Quantum technology is emerging, as are increasing concerns about cybersecurity risks. And this week, the White House announced plans to “support quantum technology in the United States while laying out steps to boost cybersecurity to defend against the next generation of supercomputers.”
It’s not only the United States that is taking steps to prepare for the inevitability that these technologies will become mainstream. According to TechRadar, one of the greatest cybersecurity concerns with quantum computers is that they “will severely weaken much of the encryption techniques that we rely on today.”
McKinsey chimed in to the quantum discussion this week as well, noting, “While quantum computers may not be able to crack conventional encryption protocols until 2030, many cybersecurity and risk managers should evaluate their options now.”
In other news, tech giants Apple, Google, and Microsoft took what could potentially be a monumental step toward a passwordless world, expanding their collective “support for a sign-in standard from FIDO alliance and the World Wide Web Consortium (W3C).” Also noteworthy this week was the release of new updates to NIST’s Cybersecurity Guidance for Supply Chain Risk Management. These updates are in response to an Executive Order, many of which have prompted additional updates to other NIST frameworks, as we’ve covered in previous news roundups.
For more information, explore the variety of content available in our Library. Now let’s take a look at what else made industry headlines this week.
May 6: Security researchers at Red Canary discovered a new worm-like malware dubbed “Raspberry Robin.”
May 6: Cybersecurity experts weighed in on the future of misinformation with Elon Musk at the helm of Twitter.
May 5: The Better Cybercrime Metrics Act, which passed the Senate last year and the House earlier this year, was signed into law by President Biden.

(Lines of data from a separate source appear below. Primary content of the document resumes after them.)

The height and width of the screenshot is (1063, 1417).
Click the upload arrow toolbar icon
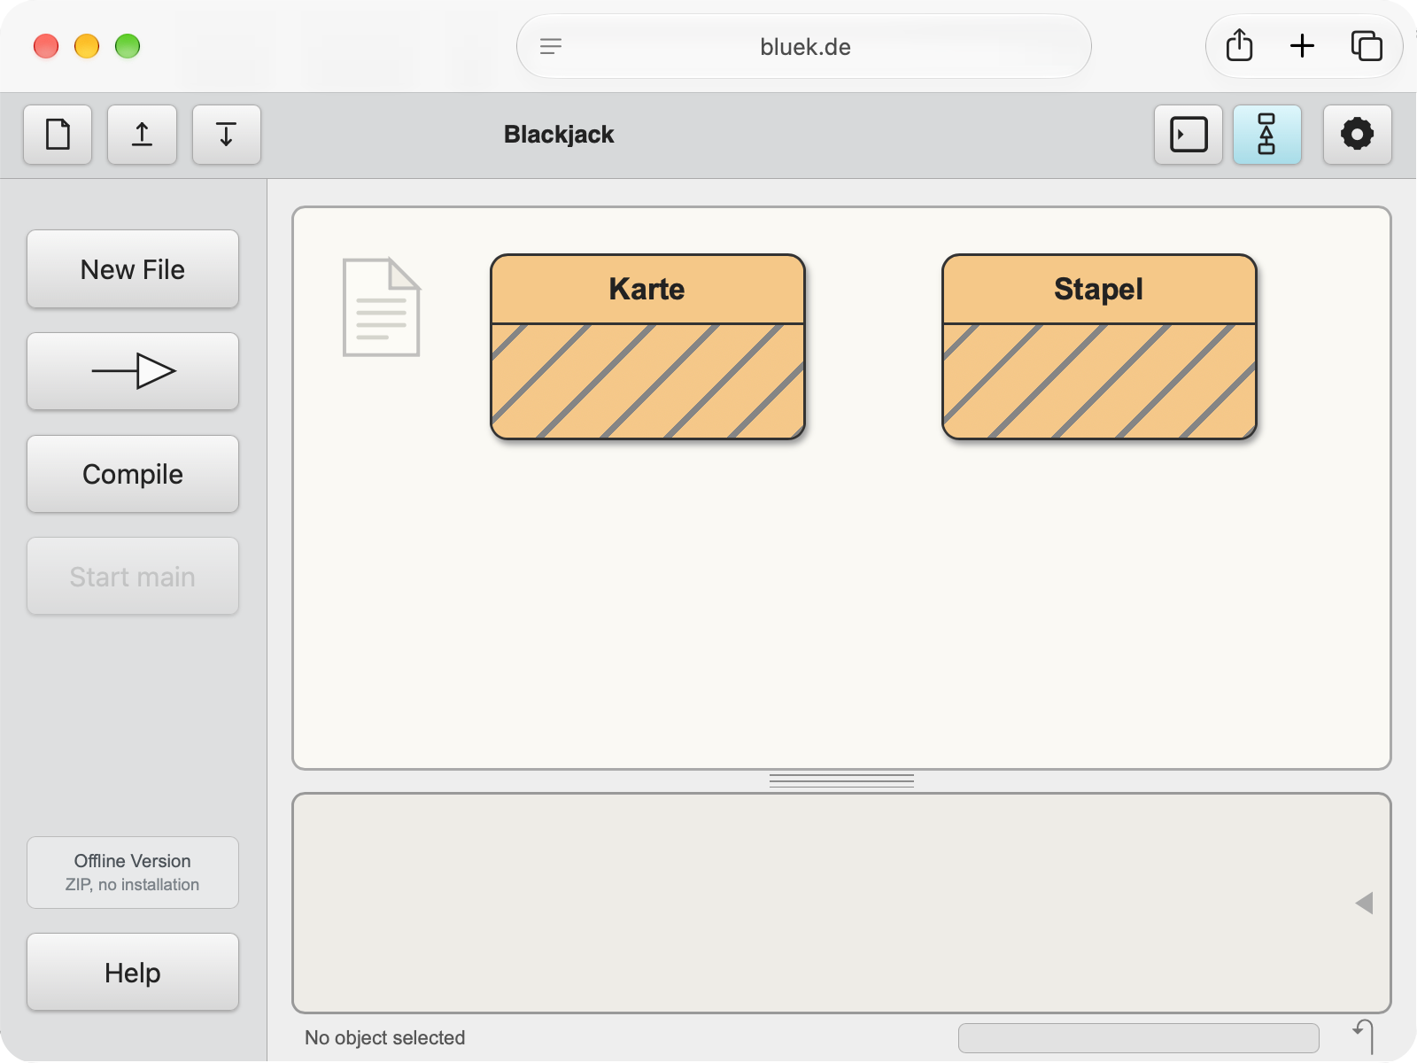click(142, 135)
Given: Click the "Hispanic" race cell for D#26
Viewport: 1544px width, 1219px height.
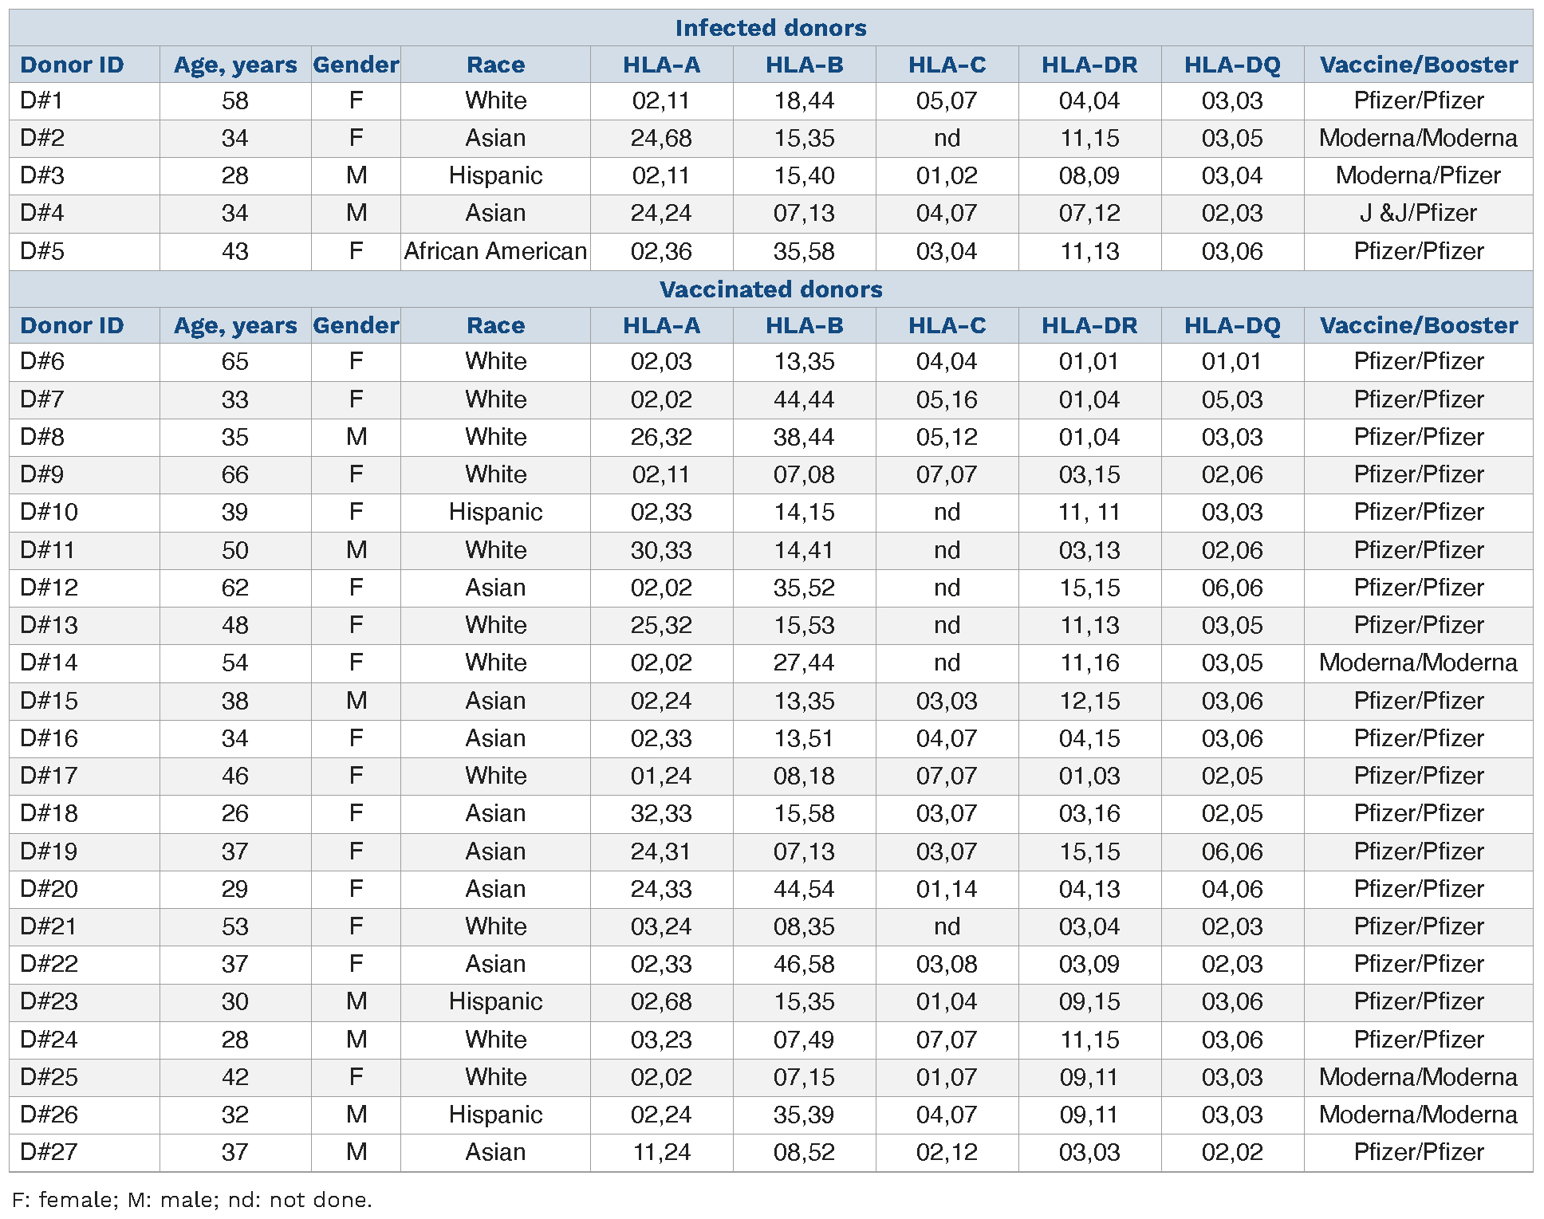Looking at the screenshot, I should (495, 1115).
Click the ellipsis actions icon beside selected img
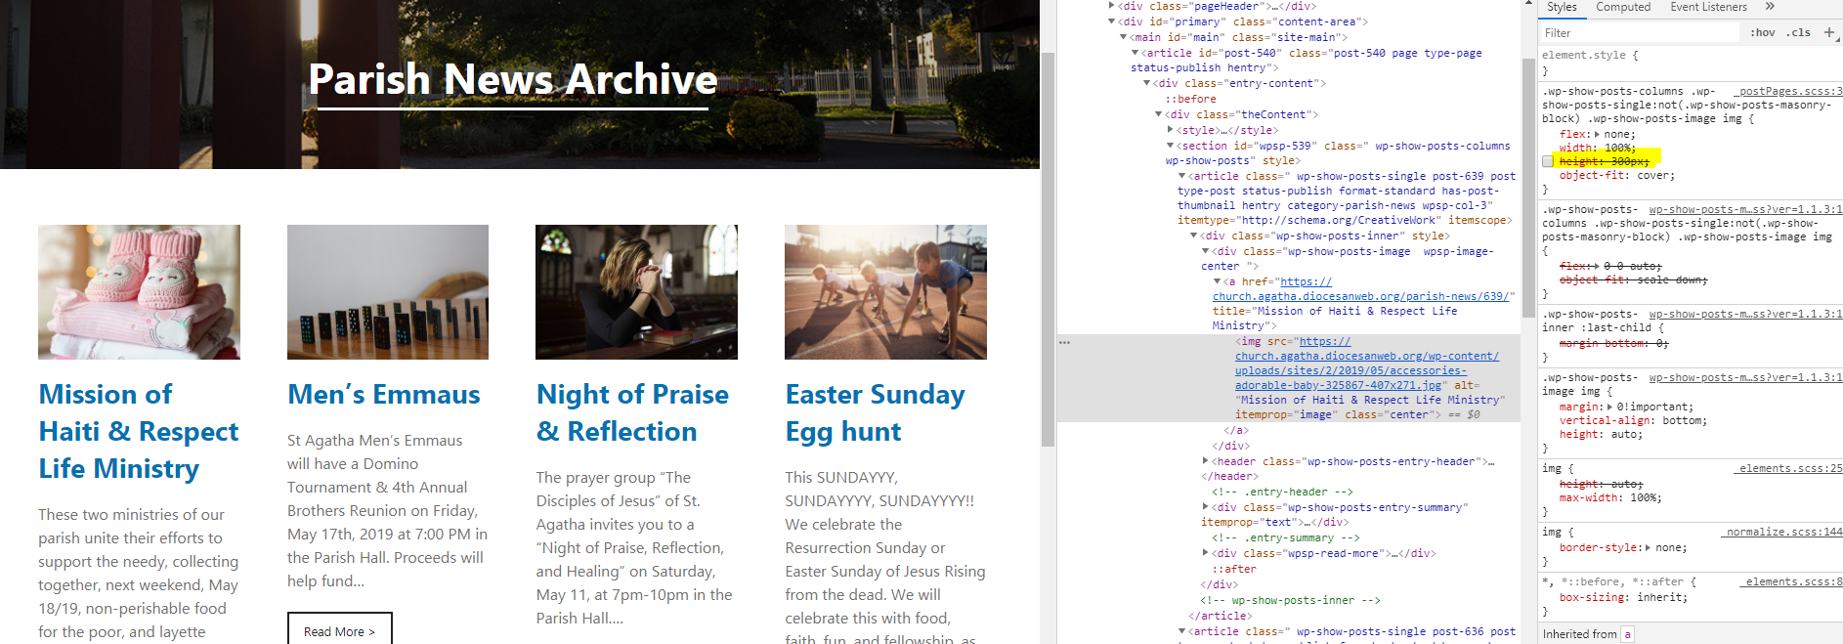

May 5: Young people around the world who have been using popular “sugaring” websites hoping to find a wealthy companion to pamper them are being warned that these sugar daddy/sugar mama sites are a sweet spot for scammers.
May 4: The Daily Swig reported, “A zero-day vulnerability in uClibc and uClibc-ng, a popular C standard library, could enable a malicious actor to launch DNS poisoning attacks on vulnerable IoTdevices.”
May 4: CyberScoop reported, “National Security Agency Director and U.S. Cyber Command Gen. Paul Nakasone said Tuesday that Cyber Command conducted nine ‘hunt forward’ operations in different countries last year, a data point he shared to illustrate why the command’s use of persistent engagement is critical to its success.”
May 3: Researchers at Mozilla discovered a slew of mental-health mobile apps with weak security and privacy protocols.
May 3: A new report released by Trellix found that Unit 180 of North Korea’s cyber-army is allegedly responsible for ransomware attacks on Asian companies.May 2: Krebs on Security reported, “Multiple Russian news outlets published stories on April 27 saying the Russian Federal Penitentiary Service had announced a plan to recruit IT specialists from Russian prisons to work remotely for domestic commercial companies.”